*Your objective*
Please reproduce the entries below exactly from the line with "Open the Оставить отзыв link" through their last line, leaving out any pictures.

*Given entries*

──────

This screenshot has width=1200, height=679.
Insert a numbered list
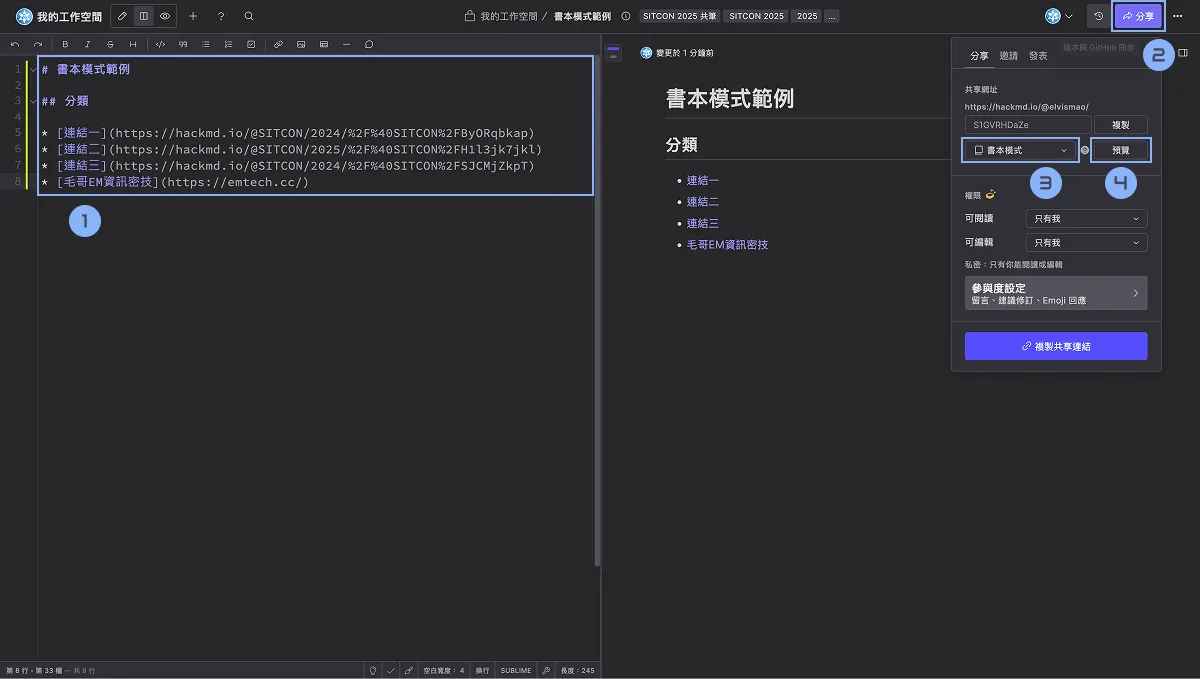point(228,44)
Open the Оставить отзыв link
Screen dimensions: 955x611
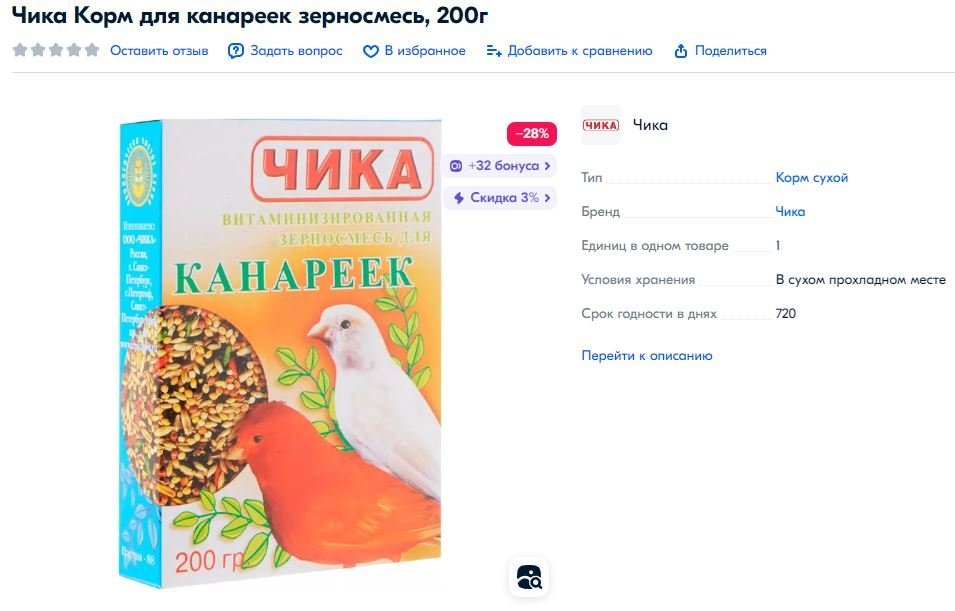tap(159, 51)
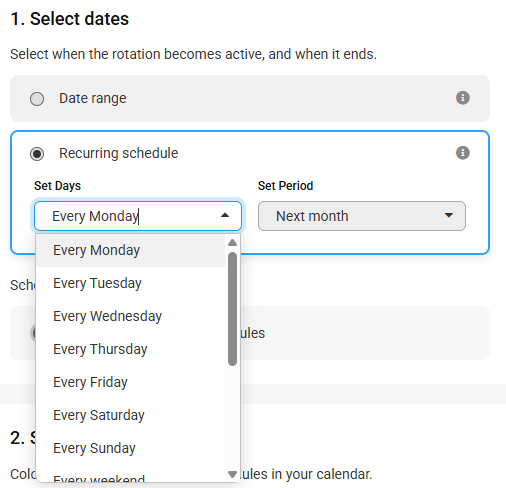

──────

*Reply*
Open the Оставить отзыв link
Screen dimensions: 955x611
tap(159, 51)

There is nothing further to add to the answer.